Your task: Please take the records that follow and repeat exactly the lines starting with the line with "Impresszum (553, 1560)" and going on through the line with "film (554, 955)".

Dataset records:
——
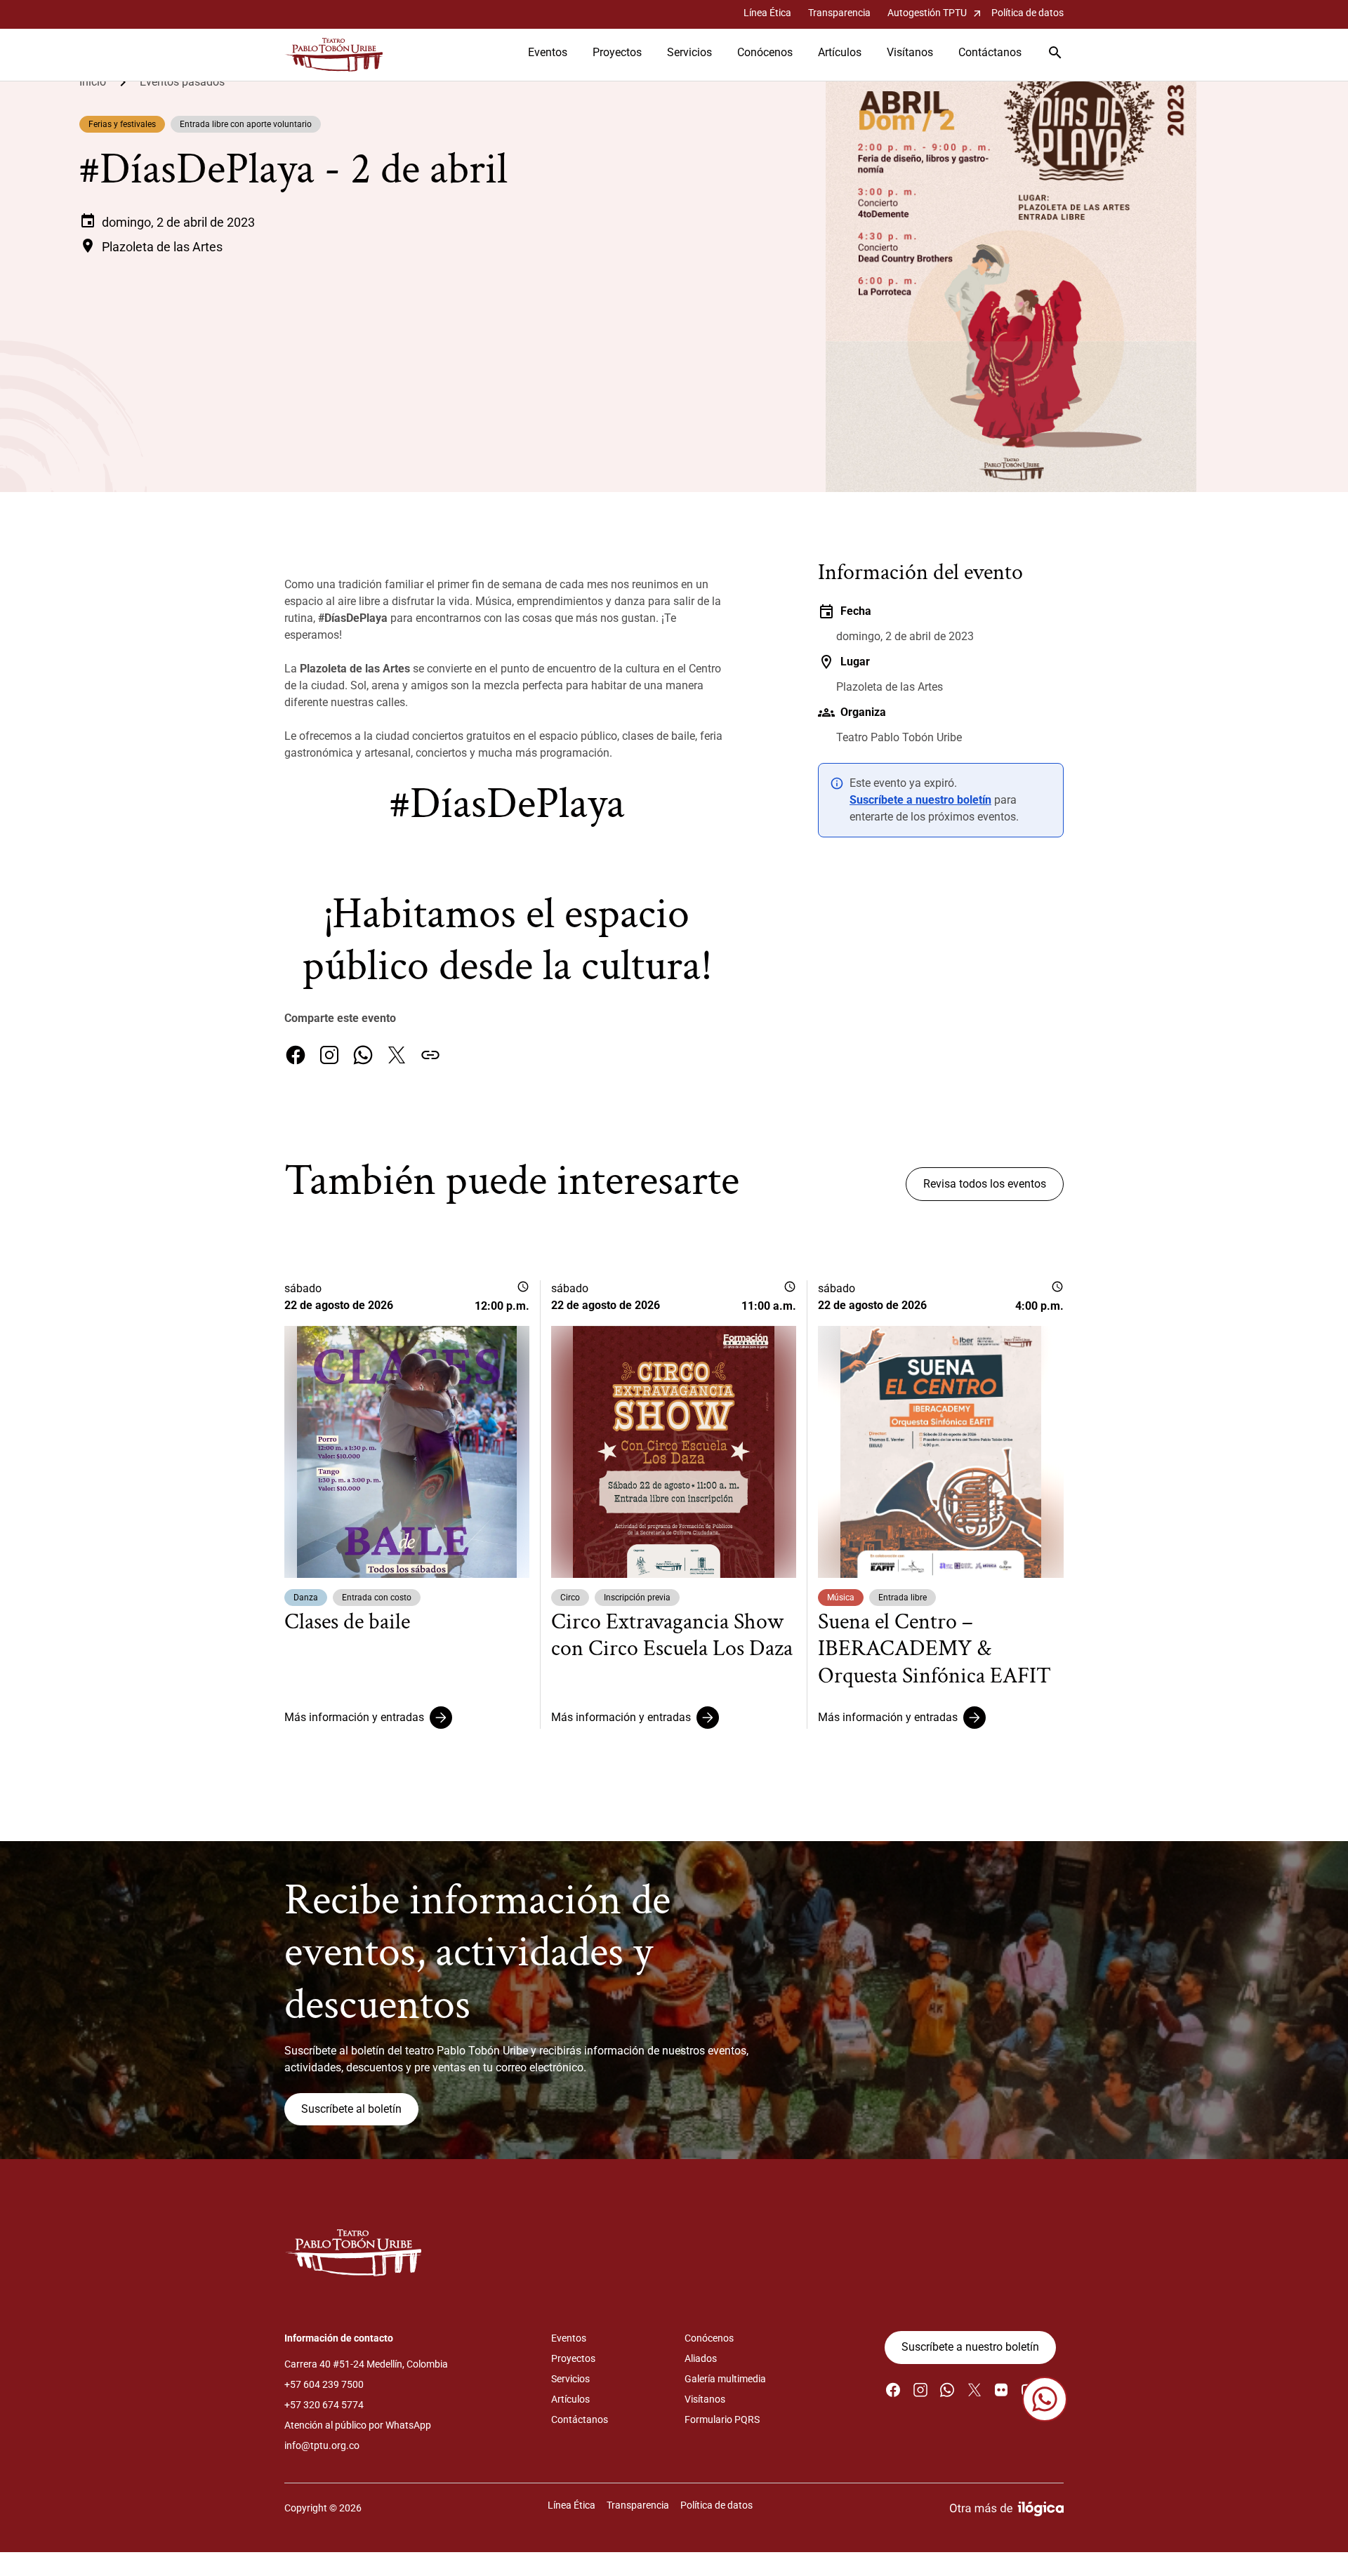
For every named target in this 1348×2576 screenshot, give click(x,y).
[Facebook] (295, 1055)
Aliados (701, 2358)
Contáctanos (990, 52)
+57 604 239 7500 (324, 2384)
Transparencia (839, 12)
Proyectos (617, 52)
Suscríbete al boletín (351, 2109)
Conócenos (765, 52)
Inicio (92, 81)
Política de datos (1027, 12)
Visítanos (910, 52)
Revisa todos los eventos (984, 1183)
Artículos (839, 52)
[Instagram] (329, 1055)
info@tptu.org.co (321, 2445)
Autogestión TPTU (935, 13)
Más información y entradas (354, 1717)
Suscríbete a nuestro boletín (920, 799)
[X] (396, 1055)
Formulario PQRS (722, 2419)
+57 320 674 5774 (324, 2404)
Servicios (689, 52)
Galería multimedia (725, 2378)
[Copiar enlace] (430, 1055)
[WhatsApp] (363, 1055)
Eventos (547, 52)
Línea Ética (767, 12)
——
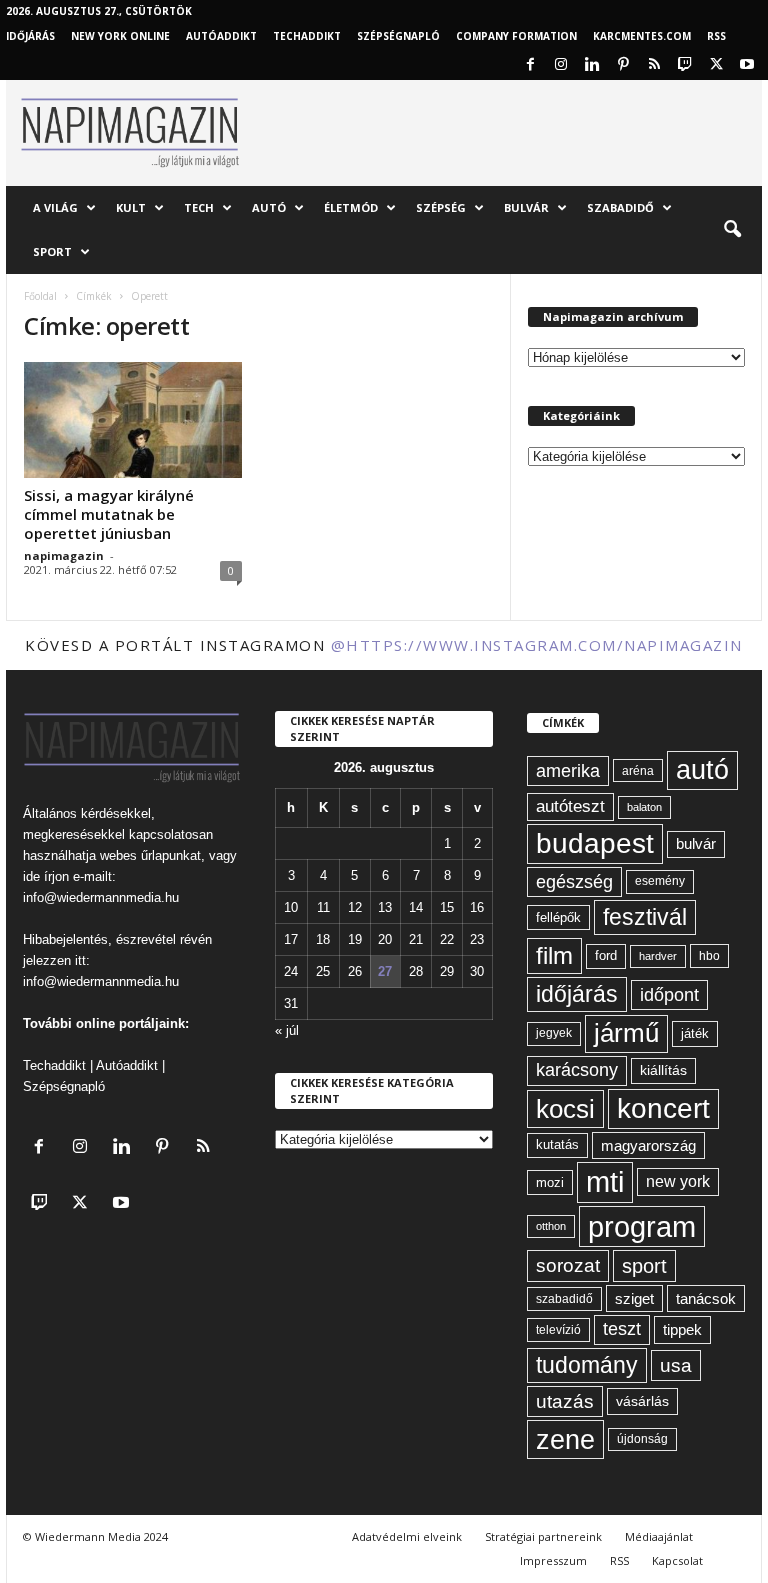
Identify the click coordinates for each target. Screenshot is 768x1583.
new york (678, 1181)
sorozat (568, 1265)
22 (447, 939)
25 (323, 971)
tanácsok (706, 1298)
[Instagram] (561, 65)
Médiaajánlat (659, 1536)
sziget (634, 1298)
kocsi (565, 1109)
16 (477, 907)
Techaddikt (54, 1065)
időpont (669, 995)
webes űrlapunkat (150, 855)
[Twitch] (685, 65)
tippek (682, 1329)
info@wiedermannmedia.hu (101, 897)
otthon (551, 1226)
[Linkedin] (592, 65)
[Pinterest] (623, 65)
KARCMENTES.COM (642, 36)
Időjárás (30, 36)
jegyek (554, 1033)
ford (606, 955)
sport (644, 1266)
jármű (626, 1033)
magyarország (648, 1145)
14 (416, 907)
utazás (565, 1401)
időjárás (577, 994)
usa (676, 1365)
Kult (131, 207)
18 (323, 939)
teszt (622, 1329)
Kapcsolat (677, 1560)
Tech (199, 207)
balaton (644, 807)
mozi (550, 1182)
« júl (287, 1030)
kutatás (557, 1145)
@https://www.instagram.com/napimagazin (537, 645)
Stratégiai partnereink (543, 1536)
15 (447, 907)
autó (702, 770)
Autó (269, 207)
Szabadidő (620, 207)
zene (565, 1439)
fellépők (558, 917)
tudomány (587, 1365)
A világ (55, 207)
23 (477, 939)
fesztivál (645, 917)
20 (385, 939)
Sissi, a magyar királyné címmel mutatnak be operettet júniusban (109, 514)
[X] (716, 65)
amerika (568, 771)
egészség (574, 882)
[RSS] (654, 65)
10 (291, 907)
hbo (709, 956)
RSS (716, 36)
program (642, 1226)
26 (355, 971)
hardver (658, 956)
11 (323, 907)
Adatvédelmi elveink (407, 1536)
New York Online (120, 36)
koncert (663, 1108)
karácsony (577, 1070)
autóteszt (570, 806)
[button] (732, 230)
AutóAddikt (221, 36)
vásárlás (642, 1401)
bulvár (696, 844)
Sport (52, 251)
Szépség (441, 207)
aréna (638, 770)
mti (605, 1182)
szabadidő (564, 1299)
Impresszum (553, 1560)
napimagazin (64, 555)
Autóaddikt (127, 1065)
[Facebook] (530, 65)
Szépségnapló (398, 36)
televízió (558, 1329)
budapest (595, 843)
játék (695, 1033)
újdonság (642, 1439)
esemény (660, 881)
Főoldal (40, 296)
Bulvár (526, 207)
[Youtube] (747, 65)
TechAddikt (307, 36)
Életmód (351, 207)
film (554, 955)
——
Output for this exercise:
Impresszum (553, 1560)
napimagazin (64, 555)
Autóaddikt (127, 1065)
[Facebook] (530, 65)
Szépségnapló (398, 36)
televízió (558, 1329)
budapest (595, 843)
játék (695, 1033)
újdonság (642, 1439)
esemény (660, 881)
Főoldal (40, 296)
Bulvár (526, 207)
[Youtube] (747, 65)
TechAddikt (307, 36)
Életmód (351, 207)
film (554, 955)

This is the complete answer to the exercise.